Urgente parve a quei pionieri stabilizzare il fatiscente monumento, lasciato all’incuria per diversi secoli. Il primo drastico intervento porta la data 1618. L’iniziativa e il patrocinio fu del vicerè Don Ottavio d’Aragona, amico e benefattore dei Cappuccini. Non si trattò del ripristino delle architetture originarie arabo-normanne, perché furono adottate quelle del tempo, nello stile classico/rinascimentale. Le cupole, che da qualche incisione d’epoca ricordano le “cubole” dei pochi edifici rimasti a Palermo nello stile arabo-normanno, vennero sostituite con il “tetto a volta” e le ogive degli archi a “sesto acuto” con l’arco romano a “tutto sesto”. Su queste e altre radicali trasformazioni influirono anche le direttive delle “Costituzioni cappuccine di Santa Eufemia” (1536), considerate le prime, dopo quelle
provvisorie di Albacina del 1529.
Successivamente il convento di Palermo è stato oggetto di ampliamenti e modifiche architettoniche, giustificate dall’accresciuto numero dei Frati, che nel secolo XVIII raggiunsero quota apicale duecentocinquanta.
La “Mostra” allestita da Franco Russo intende orientare il visitatore a districarsi nei meandri delle tante metamorfosi architettoniche inveratesi lungo i secoli nel complesso murario dei Cappuccini di Palermo, e informarlo sulle usanze e gli stili dei Frati, mai refrattari alle culture delle epoche storiche.
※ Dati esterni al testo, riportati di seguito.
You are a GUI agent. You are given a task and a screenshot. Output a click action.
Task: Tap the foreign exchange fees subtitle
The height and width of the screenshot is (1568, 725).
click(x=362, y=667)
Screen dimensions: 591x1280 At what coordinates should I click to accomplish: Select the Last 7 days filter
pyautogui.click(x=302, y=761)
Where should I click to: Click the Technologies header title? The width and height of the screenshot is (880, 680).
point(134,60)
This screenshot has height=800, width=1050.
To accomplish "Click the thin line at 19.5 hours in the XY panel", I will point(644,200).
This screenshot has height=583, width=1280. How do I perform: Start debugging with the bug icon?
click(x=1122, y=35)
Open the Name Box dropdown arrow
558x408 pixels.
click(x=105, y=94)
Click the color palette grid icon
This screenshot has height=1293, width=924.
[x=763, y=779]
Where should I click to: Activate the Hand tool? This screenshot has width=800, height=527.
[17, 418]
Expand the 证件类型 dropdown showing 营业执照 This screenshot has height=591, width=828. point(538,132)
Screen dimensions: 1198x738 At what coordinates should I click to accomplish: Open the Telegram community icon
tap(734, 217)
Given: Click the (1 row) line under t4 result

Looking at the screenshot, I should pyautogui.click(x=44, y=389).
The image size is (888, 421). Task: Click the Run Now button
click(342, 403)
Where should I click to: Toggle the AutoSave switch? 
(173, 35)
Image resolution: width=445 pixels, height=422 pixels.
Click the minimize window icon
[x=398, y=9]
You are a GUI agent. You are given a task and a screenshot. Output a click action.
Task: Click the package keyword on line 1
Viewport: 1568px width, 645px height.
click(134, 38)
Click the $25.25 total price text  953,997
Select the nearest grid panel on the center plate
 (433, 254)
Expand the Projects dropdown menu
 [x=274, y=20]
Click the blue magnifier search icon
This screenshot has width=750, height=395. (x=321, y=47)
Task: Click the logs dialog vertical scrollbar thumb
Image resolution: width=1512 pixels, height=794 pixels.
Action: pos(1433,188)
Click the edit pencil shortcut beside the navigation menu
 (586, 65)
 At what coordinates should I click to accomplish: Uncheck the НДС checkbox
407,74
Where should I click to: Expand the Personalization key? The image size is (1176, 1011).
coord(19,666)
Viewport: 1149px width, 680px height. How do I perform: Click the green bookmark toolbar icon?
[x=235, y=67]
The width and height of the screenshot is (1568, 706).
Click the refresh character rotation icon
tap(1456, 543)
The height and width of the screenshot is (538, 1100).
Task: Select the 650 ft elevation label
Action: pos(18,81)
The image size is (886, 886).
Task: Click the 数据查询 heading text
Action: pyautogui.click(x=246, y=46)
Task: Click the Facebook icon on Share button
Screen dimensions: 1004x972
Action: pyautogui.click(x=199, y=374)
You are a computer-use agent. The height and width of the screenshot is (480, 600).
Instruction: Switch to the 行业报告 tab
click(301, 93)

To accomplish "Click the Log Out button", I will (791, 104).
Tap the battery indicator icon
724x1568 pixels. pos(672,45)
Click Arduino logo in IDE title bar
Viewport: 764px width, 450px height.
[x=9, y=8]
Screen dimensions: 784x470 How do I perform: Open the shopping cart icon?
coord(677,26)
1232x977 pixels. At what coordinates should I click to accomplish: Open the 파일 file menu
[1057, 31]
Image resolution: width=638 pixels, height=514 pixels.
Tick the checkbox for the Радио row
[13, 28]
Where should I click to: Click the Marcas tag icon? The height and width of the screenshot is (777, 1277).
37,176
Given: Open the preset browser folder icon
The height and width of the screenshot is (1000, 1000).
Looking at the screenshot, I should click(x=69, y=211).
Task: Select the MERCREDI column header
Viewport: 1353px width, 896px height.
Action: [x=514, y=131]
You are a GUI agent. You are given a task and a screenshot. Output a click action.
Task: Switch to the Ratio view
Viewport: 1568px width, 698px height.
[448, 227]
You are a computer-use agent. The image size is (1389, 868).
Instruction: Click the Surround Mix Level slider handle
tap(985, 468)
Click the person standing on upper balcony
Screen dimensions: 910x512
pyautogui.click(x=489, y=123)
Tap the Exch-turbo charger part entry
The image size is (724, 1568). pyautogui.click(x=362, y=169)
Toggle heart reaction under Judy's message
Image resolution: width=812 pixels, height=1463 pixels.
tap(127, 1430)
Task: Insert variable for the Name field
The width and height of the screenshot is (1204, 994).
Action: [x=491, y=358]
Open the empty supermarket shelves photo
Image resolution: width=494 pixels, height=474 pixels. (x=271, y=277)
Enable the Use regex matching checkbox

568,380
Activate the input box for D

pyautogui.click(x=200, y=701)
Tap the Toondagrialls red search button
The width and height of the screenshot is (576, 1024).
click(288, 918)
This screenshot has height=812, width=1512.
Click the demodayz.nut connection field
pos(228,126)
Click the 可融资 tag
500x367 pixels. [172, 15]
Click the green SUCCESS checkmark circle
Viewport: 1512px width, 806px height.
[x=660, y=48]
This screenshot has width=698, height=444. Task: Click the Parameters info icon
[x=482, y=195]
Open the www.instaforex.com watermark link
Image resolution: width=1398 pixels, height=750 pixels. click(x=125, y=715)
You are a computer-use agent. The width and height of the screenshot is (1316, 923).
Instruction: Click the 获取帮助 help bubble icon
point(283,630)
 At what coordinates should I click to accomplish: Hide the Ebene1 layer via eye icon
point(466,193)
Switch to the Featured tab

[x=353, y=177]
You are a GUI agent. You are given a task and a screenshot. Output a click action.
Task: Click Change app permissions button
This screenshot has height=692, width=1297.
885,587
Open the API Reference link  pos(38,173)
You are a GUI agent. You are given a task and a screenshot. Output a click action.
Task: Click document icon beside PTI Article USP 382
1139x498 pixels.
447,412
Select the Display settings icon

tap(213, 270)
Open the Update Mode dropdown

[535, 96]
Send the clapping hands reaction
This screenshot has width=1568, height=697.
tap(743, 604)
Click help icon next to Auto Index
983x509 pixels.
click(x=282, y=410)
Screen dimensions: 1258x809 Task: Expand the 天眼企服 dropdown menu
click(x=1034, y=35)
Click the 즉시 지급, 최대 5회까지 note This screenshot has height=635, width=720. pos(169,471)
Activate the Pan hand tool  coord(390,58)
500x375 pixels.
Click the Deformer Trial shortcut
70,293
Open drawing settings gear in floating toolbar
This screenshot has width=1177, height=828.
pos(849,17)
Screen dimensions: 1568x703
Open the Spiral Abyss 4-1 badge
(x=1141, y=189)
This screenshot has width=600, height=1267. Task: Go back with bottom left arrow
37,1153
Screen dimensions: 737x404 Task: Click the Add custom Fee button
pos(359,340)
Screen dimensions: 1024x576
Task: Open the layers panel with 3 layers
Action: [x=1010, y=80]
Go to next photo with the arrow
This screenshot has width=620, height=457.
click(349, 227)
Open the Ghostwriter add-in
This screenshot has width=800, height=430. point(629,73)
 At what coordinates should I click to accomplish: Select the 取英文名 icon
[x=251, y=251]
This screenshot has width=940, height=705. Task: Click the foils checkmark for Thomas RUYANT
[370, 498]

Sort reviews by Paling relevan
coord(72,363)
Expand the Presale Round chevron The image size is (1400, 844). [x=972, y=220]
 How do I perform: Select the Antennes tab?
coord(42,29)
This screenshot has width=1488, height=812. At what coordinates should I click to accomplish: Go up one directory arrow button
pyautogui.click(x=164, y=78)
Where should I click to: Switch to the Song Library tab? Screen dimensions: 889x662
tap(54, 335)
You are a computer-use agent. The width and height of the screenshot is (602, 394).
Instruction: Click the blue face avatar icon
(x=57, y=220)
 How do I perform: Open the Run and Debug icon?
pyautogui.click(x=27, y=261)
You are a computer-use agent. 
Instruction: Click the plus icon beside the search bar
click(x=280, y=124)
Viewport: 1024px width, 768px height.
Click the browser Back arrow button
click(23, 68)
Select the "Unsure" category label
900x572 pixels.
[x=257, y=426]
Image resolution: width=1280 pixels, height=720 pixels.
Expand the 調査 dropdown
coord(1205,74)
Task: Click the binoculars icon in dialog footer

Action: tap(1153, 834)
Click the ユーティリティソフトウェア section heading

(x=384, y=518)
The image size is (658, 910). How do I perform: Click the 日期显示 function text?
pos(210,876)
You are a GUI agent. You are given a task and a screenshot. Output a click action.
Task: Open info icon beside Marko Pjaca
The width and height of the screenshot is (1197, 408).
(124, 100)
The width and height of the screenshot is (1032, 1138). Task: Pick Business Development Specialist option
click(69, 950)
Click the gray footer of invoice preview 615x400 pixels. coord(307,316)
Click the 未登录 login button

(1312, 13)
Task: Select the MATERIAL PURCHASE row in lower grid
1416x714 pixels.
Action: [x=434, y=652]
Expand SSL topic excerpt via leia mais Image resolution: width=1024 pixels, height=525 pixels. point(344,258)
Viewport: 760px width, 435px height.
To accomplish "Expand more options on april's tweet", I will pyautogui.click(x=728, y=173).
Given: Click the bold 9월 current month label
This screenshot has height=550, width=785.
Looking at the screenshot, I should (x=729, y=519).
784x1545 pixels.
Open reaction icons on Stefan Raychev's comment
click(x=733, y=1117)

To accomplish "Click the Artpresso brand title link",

Dalle fotografie non si sfugge allo stupore destato dalle architetture e dalle delimitazioni degli spazi, vistosamente cambiate e irriconoscibili se comparate con quelle attuali, soprattutto relativamente agli ingressi alla chiesa, al convento, alle Catacombe e al cimitero, eppure esistenti fino al 1934, quando il complesso subì l’ulteriore radicale trasformazione ad opera del Padre Gaetano da Castellammare del Golfo, all’epoca ministro provinciale. L’immersione nel passato, facilitato dai Sussidi preparati dallo stesso curatore della Mostra, aiuta a rivivere nel presente le radici necessarie per meritare il futuro.